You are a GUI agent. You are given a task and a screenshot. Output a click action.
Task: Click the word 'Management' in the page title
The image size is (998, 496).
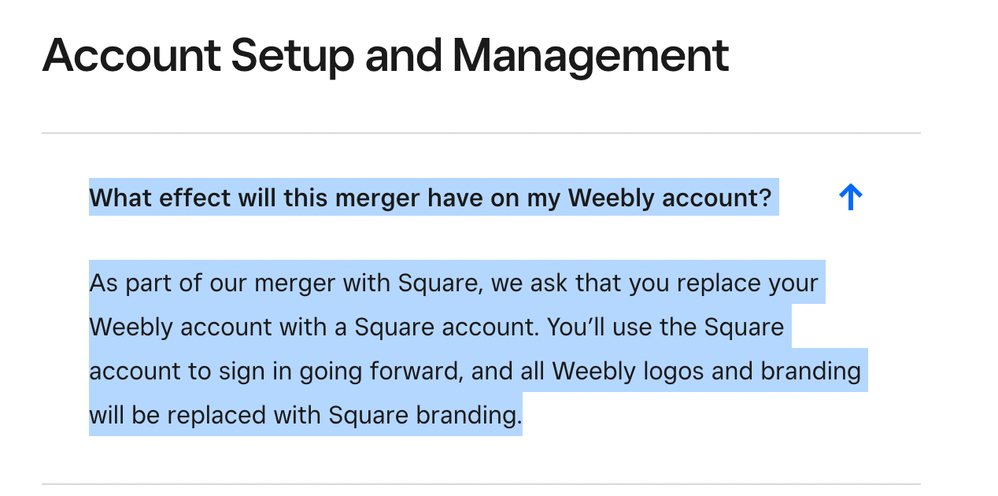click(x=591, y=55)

- - - - - - -

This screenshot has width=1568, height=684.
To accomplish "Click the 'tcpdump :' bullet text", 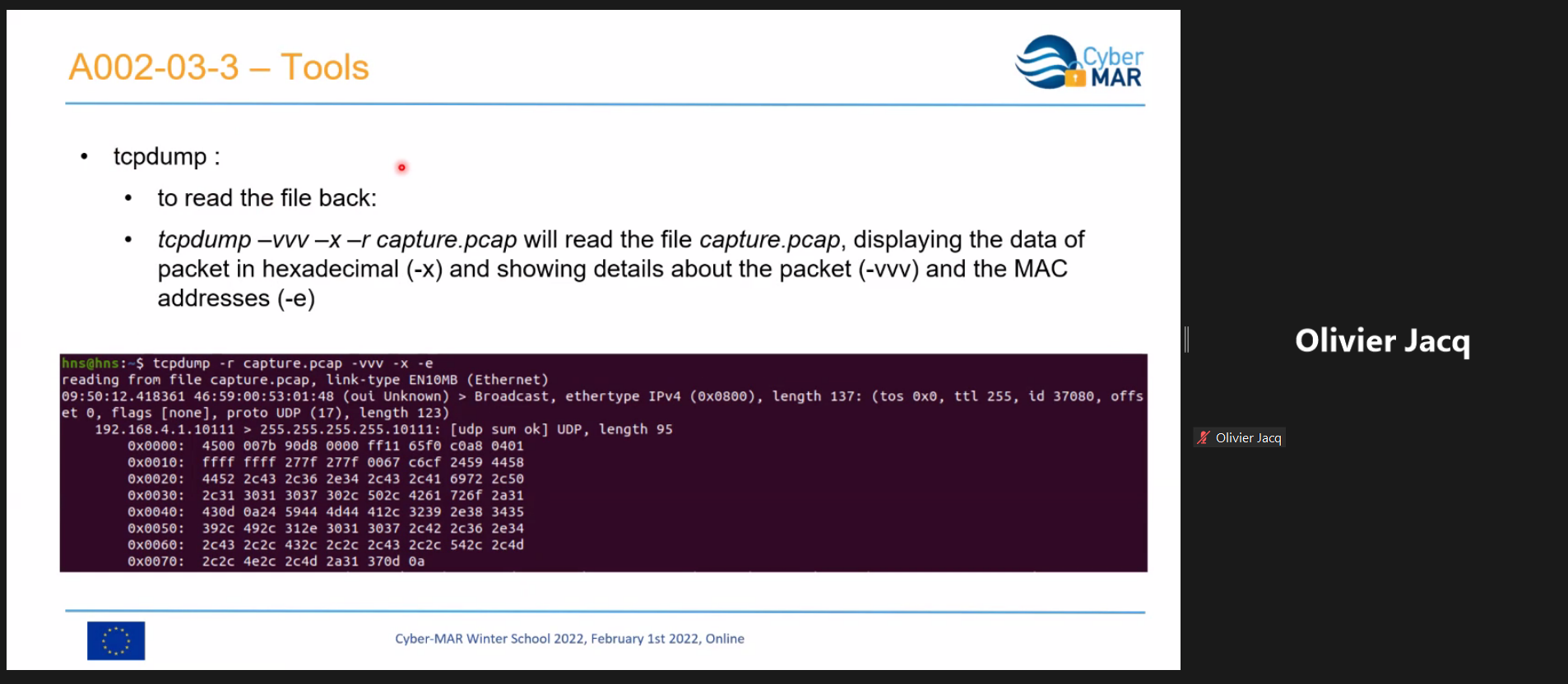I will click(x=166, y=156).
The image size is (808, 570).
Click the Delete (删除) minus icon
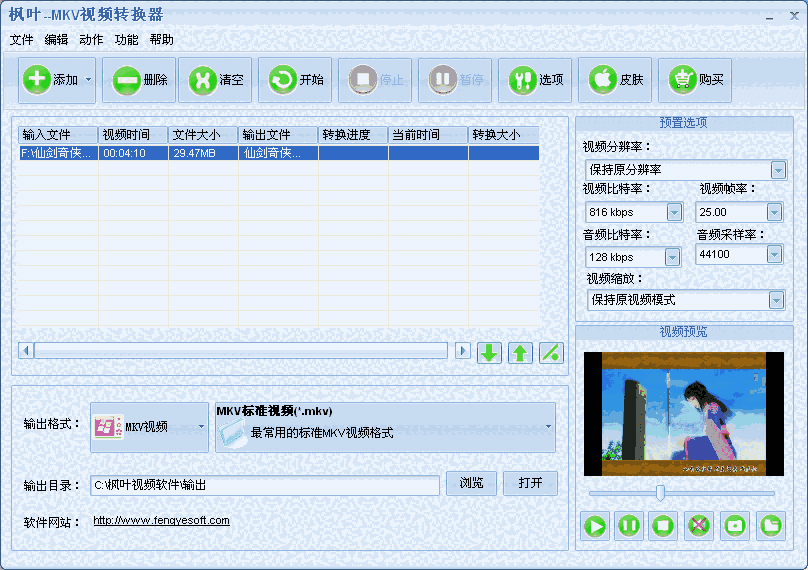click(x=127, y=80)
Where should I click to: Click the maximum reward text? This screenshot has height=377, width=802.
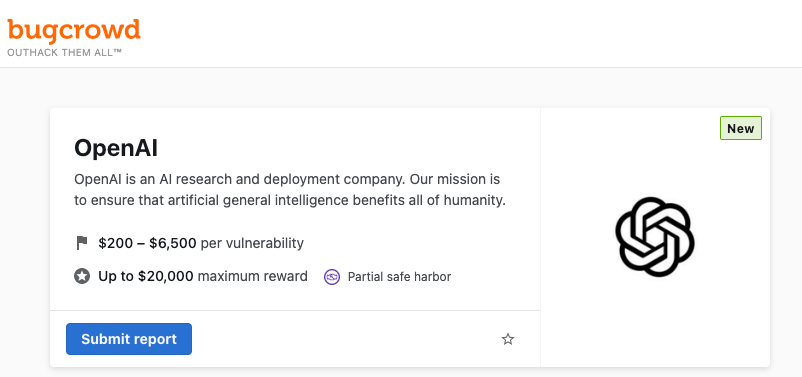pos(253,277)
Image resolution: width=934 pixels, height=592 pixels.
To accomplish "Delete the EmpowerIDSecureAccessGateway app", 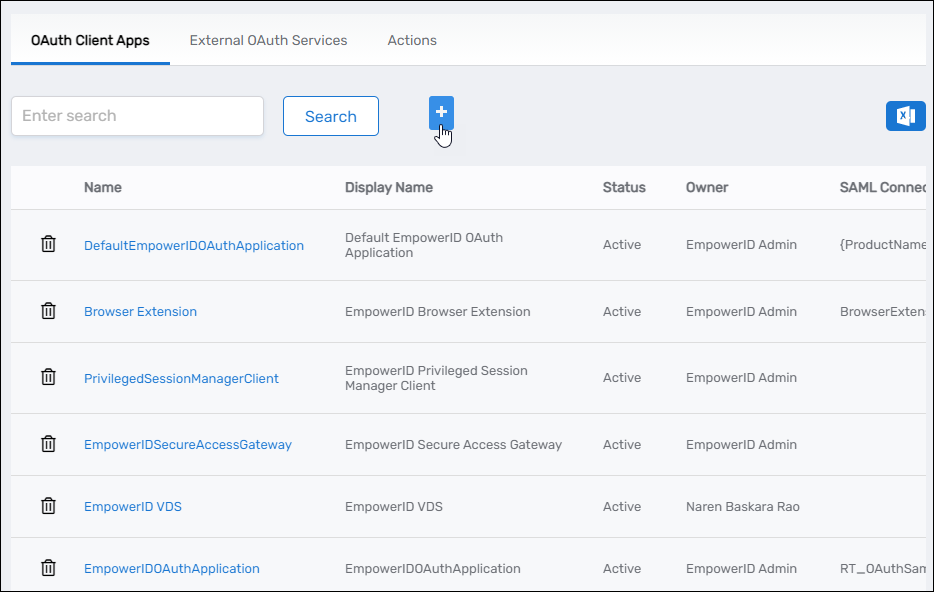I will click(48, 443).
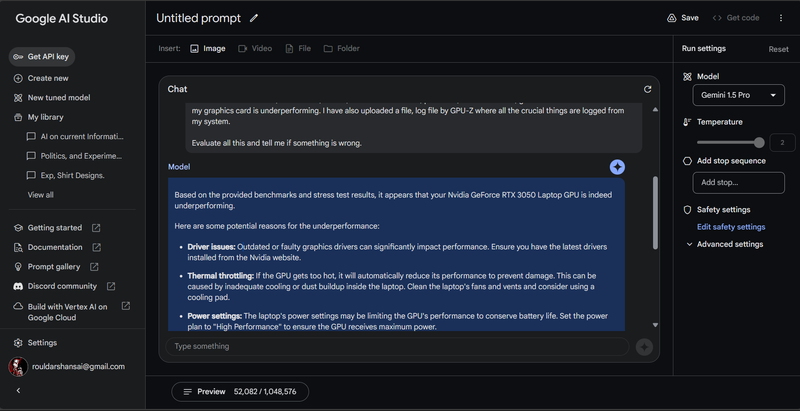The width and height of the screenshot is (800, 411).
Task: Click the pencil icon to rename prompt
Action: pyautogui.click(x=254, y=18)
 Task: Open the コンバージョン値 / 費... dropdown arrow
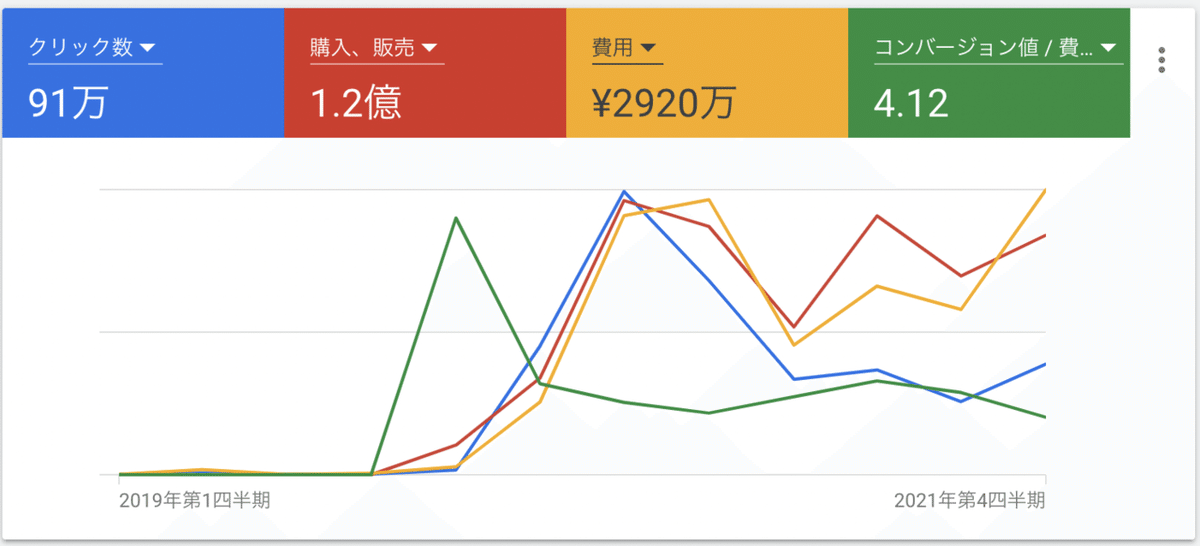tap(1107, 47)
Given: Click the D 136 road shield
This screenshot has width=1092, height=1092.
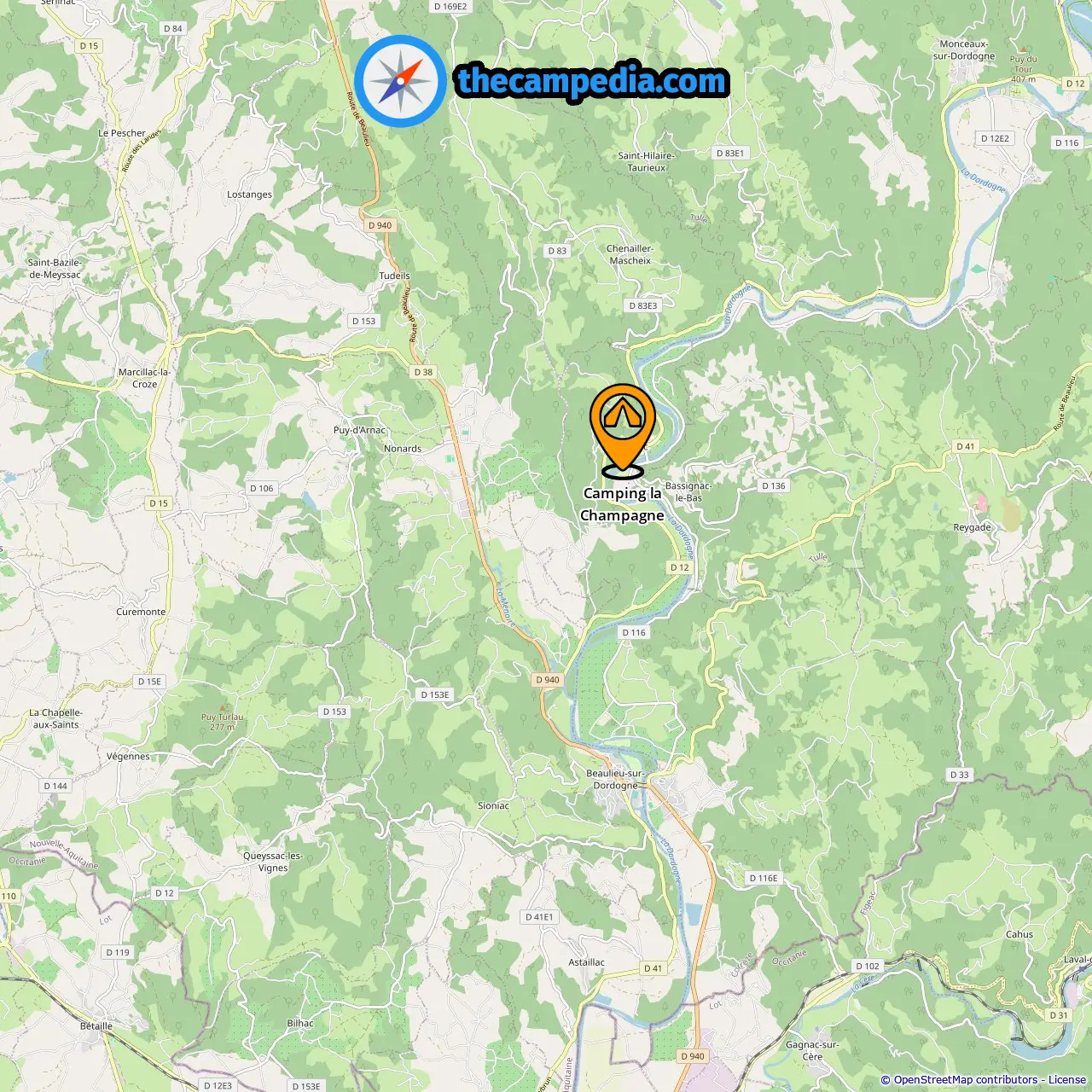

- - - - - - -

From the records above, quote word for word only the lines beginning at the line that has "Click the Delete (删除) minus icon" and stopping after the line that has "Image resolution: width=934". Omit the pictures.

TASK RESPONSE =
Click the Delete (删除) minus icon
click(x=127, y=80)
Where should I click to: Click the maximum reward text? This screenshot has height=377, width=802.
pos(253,277)
Image resolution: width=934 pixels, height=592 pixels.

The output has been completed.